Engage a visiting artist to work on campus over an extended period of time in order to build relationships with faculty. The long-term residency model employed by the project was critical to its success. David Balakrishnan began his relationship to the project by participating in project planning on campus in October, 2007, and then had three extended residency periods in 2008 and 2009 of two to four weeks, returning in April 2009 for the final rehearsals and performances. During these periods, he worked closely with both humanities/science faculty and artist faculty to develop an approach to the Tree of Life and to create and perform the culminating commissioned work.
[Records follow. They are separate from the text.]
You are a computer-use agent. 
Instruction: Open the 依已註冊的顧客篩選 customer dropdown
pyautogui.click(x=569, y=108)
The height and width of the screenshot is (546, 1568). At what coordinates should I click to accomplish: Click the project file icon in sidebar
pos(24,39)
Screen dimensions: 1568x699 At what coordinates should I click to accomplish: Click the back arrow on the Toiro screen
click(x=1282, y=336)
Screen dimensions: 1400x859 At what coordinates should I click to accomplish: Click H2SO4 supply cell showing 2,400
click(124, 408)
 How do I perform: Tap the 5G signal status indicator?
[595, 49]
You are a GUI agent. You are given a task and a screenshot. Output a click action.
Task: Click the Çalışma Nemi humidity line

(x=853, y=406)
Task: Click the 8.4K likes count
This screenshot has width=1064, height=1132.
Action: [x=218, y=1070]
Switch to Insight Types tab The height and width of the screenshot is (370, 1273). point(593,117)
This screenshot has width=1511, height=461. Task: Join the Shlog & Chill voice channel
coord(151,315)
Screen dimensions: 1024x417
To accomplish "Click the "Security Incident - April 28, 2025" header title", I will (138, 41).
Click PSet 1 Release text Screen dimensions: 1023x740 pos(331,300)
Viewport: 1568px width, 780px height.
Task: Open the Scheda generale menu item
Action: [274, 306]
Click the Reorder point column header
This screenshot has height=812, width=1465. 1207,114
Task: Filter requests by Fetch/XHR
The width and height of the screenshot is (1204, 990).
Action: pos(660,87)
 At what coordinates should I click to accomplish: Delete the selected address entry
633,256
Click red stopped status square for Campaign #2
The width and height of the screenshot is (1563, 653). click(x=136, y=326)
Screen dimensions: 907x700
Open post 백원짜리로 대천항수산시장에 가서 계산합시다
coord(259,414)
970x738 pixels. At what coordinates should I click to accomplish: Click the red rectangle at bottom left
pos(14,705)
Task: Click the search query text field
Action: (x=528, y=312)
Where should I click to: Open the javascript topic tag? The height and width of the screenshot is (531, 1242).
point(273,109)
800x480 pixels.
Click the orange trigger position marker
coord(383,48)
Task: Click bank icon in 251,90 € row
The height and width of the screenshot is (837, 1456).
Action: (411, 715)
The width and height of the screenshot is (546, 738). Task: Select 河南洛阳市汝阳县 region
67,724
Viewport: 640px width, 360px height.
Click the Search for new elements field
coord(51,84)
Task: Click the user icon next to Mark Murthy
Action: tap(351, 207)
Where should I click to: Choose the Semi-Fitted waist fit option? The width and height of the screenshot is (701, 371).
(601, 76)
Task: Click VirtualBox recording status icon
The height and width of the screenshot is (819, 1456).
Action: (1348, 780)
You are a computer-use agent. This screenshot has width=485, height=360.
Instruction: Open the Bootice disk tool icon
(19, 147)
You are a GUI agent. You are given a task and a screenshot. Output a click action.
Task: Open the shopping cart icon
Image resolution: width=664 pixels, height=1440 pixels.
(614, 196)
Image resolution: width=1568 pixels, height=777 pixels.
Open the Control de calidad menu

Involve students throughout the project. Of utmost consideration throughout the creation and implementation of the project was the involvement of students, who played a variety of roles in the many Creative Campus events. Those involved in the production of original work for seminars and other academic events, as well as the Tree of Life performance, benefited from their collaboration with fellow academics, artists, and peers. By participating in the multitude of activities and discussions occurring throughout the University, students not only gained perspectives from artists, researchers, and faculty, but were also allowed to contribute their own voices and opinions to discussions and creative processes. This involvement was important not only because KU is at heart a teaching and learning environment, but also because it is students who will continue to think creatively and participate in fields beyond academia, and in areas far from Kansas.
Engage as broadly across campus as possible. The variety of campus events (lectures, colloquia, seminars, and other forms of collaboration) stimulated participants’ minds and made the Lawrence campus a more vibrant and creatively charged environment throughout the grant’s two-year span. These opportunities set a precedent for increased interaction among departments, administration, and students at all levels. The dialogue was particularly strong in the exploration of evolution and the connections between the arts and sciences, a bridge too often overlooked or ignored within both academic environments and society as a whole. The Creative Campus project engendered a discourse and debate over the nature of creativity, and welcomed the contribution of individuals from all areas of the University. Such opportunities for open creative thought are rare, even in academic settings, and all those involved gained the important perspective that comes from the discussion and dissemination of ideas in the public sphere.